╭─ Supplied passage

Self-extinguishing 3D printing materials
The family of self-extinguishing AM materials includes both intrinsically self-extinguishing polymers, such as PPS or PEEK, and more standard polymers, such as PETg or PC. The basic polymers are additivated in order to achieve the highest level of self-extinguishability, i.e. V0, which is required for numerous applications in the electrical/electronics field and beyond.
Self-lubricating 3D printing materials
Self-lubricating materials are ideal for applications involving rubbing or sliding. In these cases, it is important to ensure a low coefficient of friction and increased wear resistance. LATILUB AM self-lubricating materials offer optimised tribological performance through the use of fillers such as PTFE, silicones or Kevlar.

╰─
╭─ Data

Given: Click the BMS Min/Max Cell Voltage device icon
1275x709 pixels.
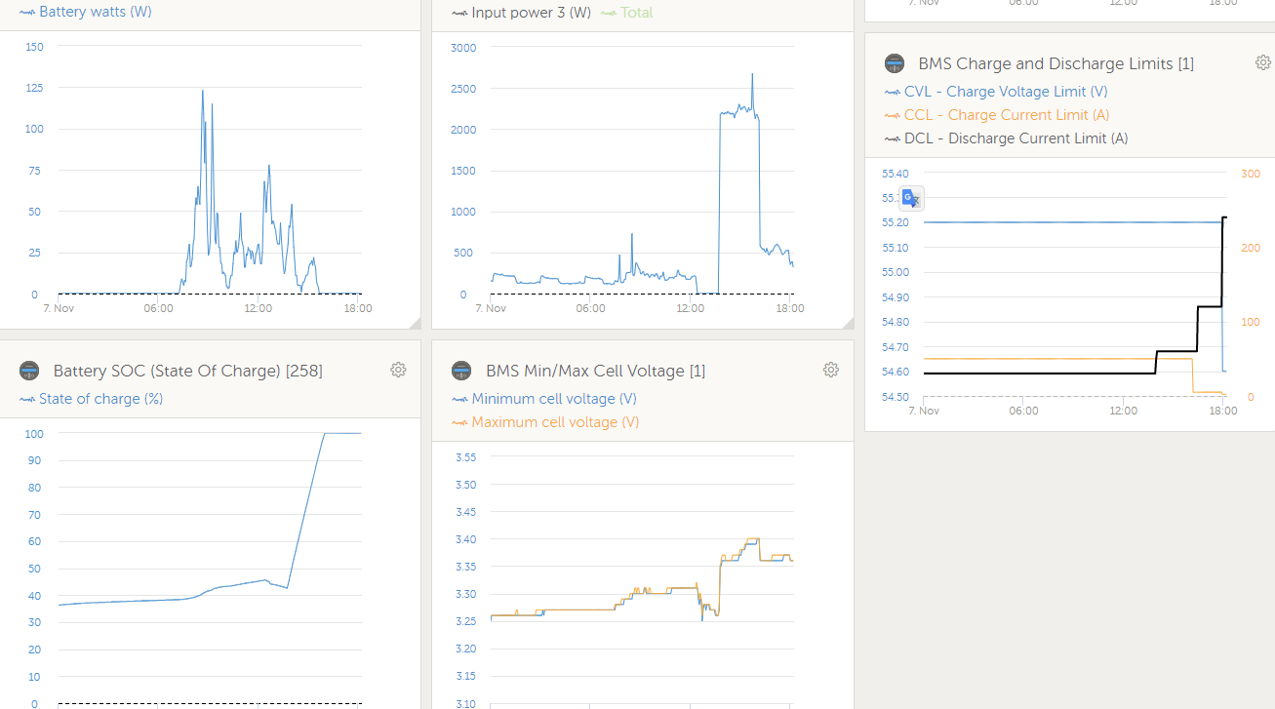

╰─

• [Actions to take]
(1) Answer these questions about the 3D printing materials passage, one line each:
(a) Which two polymers does it name as intrinsically self-extinguishing?
(b) What level of self-extinguishability are the basic polymers additivated to achieve?
(c) Which fillers give LATILUB AM materials their optimised tribological performance?
(2) Carry on writing the 3D printing materials passage, starting after its final sentence.

• [Responses to the exercise]
(1)
(a) PPS and PEEK
(b) V0
(c) PTFE, silicones and Kevlar

(2)
Electrically conductive/antistatic 3D printing materials
For applications requiring antistaticity or compliance with ATEX (explosive atmosphere) regulations, LATISTAT AM and LATIOHM AM materials are the ideal answer. These materials are made electrically conductive/ESD thanks to specific additives, carbon fillers and carbon nanotubes. Electrically conductive versions are also available for the transmission of signals or low currents.
Green / sustainable 3D printing materials
The AM family of sustainable materials includes two types of products:
LATIGEA AM, made from polymers from renewable non-petrochemical sources;
LATIECO AM, made from recycled polymers and/or fillers and reinforcements.
These materials offer a reduced environmental impact without compromising the good processability and unique properties of LATI's AM engineering materials.
Engineering 3D printing materials
AM engineering materials are suitable for situations where standard polymers do not meet the design requirements for processability, mechanical or thermal resistance. They are designed to offer superior performance compared to common 3D printing materials, either in virgin versions or through appropriate additives, fillers and reinforcements.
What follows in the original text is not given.